Given entries:
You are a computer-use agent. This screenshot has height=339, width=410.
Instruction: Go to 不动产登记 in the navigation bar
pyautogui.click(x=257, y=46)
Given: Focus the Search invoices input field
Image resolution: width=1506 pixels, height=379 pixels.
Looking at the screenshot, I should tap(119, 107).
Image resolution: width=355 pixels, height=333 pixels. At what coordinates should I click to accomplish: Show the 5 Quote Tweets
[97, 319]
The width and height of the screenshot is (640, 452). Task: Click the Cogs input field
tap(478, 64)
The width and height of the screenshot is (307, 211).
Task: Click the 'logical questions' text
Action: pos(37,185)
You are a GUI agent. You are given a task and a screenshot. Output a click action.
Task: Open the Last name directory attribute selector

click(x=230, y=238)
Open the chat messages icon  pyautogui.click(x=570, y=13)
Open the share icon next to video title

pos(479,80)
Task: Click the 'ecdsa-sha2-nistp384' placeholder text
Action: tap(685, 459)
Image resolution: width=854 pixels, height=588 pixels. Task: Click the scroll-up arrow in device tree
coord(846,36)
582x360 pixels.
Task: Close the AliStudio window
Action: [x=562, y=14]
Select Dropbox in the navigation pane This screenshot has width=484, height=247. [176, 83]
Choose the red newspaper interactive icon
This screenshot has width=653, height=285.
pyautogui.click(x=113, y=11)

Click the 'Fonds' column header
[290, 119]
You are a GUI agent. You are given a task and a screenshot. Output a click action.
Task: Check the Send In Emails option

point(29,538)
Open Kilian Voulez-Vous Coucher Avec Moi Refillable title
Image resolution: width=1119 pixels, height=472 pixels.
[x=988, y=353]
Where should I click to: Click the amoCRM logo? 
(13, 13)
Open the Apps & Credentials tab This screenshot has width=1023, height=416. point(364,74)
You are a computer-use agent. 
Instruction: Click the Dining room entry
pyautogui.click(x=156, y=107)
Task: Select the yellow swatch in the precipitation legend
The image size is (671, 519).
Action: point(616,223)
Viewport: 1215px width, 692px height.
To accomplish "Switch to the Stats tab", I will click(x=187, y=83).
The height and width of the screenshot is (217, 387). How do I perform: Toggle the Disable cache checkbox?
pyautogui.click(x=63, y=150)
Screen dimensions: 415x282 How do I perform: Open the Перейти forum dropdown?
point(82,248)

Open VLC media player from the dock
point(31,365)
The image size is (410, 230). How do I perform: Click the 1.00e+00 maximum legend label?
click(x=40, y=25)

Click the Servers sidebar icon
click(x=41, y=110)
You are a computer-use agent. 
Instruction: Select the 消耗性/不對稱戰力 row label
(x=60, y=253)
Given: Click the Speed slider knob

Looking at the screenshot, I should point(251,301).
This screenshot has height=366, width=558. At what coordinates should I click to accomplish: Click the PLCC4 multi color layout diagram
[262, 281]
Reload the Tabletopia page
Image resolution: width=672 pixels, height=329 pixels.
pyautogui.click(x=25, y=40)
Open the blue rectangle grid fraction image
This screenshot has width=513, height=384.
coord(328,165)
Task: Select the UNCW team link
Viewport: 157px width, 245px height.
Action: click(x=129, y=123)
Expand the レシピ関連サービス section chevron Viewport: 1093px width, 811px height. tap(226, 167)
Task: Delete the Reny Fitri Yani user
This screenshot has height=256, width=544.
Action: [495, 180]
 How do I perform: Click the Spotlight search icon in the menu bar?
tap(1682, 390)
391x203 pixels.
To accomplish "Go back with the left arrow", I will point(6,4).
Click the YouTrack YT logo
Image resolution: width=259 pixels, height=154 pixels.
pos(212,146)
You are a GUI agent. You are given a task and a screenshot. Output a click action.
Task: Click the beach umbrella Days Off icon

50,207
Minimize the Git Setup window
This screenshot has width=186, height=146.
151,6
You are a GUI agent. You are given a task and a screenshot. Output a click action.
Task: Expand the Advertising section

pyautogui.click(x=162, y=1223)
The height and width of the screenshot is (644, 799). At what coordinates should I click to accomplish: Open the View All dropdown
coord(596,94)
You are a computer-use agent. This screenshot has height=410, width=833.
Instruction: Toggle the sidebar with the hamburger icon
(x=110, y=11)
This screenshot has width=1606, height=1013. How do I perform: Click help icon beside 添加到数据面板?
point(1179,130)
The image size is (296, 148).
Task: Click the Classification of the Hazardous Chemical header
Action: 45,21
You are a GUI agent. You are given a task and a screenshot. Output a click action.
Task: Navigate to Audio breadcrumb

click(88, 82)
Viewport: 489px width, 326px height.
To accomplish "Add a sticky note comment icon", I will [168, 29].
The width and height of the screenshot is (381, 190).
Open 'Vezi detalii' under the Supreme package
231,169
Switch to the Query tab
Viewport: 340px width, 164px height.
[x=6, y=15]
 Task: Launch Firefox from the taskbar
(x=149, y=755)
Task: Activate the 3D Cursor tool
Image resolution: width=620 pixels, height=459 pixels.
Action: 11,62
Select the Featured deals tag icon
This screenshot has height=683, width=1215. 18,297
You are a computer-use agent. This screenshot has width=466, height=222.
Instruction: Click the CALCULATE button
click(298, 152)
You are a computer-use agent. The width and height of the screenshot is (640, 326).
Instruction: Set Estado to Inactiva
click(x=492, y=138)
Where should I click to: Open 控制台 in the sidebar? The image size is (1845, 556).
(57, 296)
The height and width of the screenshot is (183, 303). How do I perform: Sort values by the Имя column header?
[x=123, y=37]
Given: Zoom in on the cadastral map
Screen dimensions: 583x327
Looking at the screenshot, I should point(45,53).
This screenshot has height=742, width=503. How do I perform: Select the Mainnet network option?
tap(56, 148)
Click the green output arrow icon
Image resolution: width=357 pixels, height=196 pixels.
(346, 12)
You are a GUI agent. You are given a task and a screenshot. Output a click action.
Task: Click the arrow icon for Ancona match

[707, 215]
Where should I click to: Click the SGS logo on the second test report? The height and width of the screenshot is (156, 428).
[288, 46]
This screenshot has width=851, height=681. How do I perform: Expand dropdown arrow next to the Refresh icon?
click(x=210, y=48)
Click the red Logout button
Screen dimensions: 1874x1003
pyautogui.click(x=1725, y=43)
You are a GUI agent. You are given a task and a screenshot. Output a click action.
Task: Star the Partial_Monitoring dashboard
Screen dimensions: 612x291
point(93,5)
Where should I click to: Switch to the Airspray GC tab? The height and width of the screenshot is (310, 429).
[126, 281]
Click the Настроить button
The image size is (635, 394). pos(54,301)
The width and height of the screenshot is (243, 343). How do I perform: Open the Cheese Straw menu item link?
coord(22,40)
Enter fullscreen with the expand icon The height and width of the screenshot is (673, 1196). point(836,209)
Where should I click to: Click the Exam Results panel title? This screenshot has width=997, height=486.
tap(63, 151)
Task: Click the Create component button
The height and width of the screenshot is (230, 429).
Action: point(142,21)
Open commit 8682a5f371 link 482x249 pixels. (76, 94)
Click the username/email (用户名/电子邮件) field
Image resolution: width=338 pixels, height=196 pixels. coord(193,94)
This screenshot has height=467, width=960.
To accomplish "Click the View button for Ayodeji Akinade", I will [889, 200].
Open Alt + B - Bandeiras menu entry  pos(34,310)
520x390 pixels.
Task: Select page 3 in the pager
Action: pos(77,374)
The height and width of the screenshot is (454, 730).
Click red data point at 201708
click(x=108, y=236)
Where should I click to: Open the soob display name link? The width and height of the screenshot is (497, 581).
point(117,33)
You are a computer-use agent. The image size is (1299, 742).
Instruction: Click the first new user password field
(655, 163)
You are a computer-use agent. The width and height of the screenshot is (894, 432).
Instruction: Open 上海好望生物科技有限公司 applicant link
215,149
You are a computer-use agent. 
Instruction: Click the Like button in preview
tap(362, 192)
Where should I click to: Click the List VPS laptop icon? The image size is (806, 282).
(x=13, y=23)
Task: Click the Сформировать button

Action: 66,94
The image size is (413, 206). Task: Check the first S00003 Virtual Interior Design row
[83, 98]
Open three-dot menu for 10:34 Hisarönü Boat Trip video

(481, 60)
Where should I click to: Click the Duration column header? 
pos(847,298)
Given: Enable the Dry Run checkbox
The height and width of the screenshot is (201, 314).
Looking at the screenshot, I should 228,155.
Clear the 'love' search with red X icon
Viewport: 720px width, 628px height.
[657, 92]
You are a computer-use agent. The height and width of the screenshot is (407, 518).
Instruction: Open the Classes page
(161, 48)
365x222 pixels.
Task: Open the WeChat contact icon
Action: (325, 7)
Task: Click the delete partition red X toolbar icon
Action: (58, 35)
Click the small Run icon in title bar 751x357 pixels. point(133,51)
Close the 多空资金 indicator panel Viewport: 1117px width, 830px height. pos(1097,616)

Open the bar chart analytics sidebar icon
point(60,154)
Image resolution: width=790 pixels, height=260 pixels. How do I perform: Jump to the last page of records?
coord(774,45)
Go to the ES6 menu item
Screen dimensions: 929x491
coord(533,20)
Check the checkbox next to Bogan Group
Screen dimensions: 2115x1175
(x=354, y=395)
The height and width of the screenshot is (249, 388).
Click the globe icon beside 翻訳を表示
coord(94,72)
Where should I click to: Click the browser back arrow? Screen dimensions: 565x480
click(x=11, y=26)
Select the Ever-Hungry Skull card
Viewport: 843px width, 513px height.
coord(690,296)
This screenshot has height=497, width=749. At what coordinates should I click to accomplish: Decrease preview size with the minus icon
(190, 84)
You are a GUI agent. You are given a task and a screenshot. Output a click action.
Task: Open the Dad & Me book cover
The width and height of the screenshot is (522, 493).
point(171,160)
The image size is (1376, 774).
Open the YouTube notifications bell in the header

Problem details: Pull every line from the listing above that contains the word "button", and copy each of those lines out in full.

Answer below:
Instruction: Click the CALCULATE button
Click the red Logout button
Click the Настроить button
Task: Click the Create component button
To accomplish "Click the View button for Ayodeji Akinade", I will [889, 200].
Instruction: Click the Like button in preview
Task: Click the Сформировать button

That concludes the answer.